▶ _Exercice bref A_:
D'après l'extrait fourni sur l'opéra, répondez aux questions suivantes :
(i) À quel intervalle fallait-il changer de face des disques 33 tours ?
(ii) Qui dirigeait la Tétralogie de Wagner suivie à la télévision, et qui en signait la mise en scène ?
(iii) En quelle année Teresa Stratas abandonna-t-elle le chant ?

===============

Pendant de nombreuses années je n'avais que rarement accès aux mises en scène des opéras. Les billets étaient déjà beaucoup trop chers, surtout pour mon jeune porte-monnaie. Alors nous les écoutions en 33 tours avec l'obligation de changer de face toutes les 20 minutes et nous scrutions les rares photographies des livrets ou de l'Avant-Scène Opéra en imaginant difficilement leur mise en scène, car ces images sont censées être des tableaux qui bougent ! Les imposants coffrets laissèrent la place aux petits boîtiers mesquins à l'avènement du CD, quelques films firent un peu de bruit au cinéma, la télévision retransmettait parfois une de ces œuvres lyriques. En passant voir mes parents je suivis ainsi l'intégralité de la Tétralogie de Wagner sous la direction de Pierre Boulez dans la mise en scène de Patrice Chéreau. Plus tard je m'abonnai à l'Ircam et eus ainsi la chance d'avoir un premier rang d'orchestre à l'Opéra Garnier pour Lulu d'Alban Berg avec la même équipe et la sublime Teresa Stratas [elle abandonna le chant en 1998 après une opération ratée sur ses cordes vocales]. De temps en temps une occasion se profile, mais je suis souvent déçu, les contraintes techniques de l'art lyrique semblant imposer aux metteurs en scène une raideur balourde qui justifie peu que j'ouvre les yeux. Je me souviens avec émotion de Wozzeck par Ruth Berhaus, une élève de Brecht, mais je me suis trop souvent ennuyé devant ces spectacles dont les décors et les costumes ne pallient jamais l'immobilisme de l'action frontale.

===============

▶ _Exercice bref B_:
Indiquez le nombre de lignes des enregistrements qui contiennent la chaîne "Task". Donnez uniquement ce nombre.

▶ _Informations affichées_:
===============

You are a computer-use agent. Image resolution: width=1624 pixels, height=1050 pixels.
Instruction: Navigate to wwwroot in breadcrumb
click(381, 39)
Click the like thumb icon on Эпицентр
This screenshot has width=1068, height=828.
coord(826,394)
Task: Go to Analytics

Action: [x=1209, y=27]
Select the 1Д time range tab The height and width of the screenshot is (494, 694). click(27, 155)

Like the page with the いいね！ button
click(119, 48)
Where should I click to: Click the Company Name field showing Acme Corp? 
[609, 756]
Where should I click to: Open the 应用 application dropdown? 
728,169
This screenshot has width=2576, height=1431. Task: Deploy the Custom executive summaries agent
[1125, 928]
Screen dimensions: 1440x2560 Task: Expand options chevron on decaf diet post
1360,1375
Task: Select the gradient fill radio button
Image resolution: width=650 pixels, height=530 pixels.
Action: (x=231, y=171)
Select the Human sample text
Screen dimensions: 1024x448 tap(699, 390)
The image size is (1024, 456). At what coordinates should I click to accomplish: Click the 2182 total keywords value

===============

▶ _Réponse attendue A_:
(i) Toutes les 20 minutes.
(ii) Pierre Boulez la dirigeait, et Patrice Chéreau en signait la mise en scène.
(iii) En 1998.

▶ _Réponse attendue B_:
4